She dared the president to directly answer questions on the entry of billions of illegal drugs from China, his administration's "tepid" response to China's incursions into Philippine territory in the West Philippine Sea and the involvement of his son and son-in-law in the smuggling of drugs at the Bureau of Customs.

"Ibinalik man ni Duterte sa madilim na kabanata ang ating bansa, nasa alab pa rin ng ating pagkakaisa ang panunumbalik ng liwanag at pag-asa," said the senator who is currently detained in Camp Crame on charges that she claimed were trumped up in an effort to silence her.

The president has been issuing contradictory statements of late, according to Aquino.

He said Filipinos should show that they had learned the lessons of martial law and would not allow a repeat of the abuses seen during this period.

He advised the president to change some of his policies and to pursue the reforms that he was elected on.

"Imbes nakukuha ang reforms, nakikita natin na pinapayagan ang patayan na nangyayari sa atin bayan," he said.
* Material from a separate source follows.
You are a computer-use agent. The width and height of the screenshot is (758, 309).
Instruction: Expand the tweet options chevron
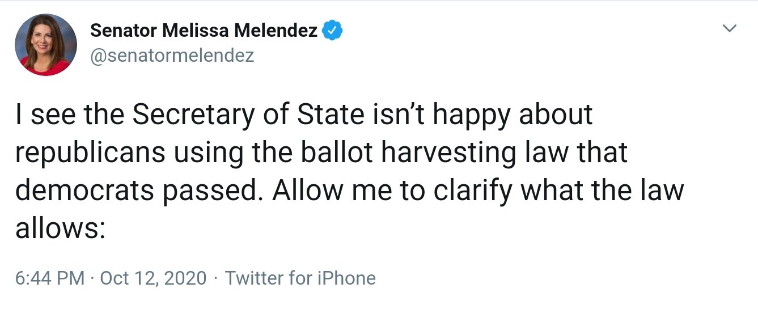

He said that the police had shown in the past that crimes could be curbed without resorting to violence, dismissing accusations that the opposition should cease criticizing the president because it already had its chance during former President Benigno Aquino III's reign.

Pangilinan, the president of Liberal Party, said Duterte should criticize and oppose the rights abuses and killings under his administration.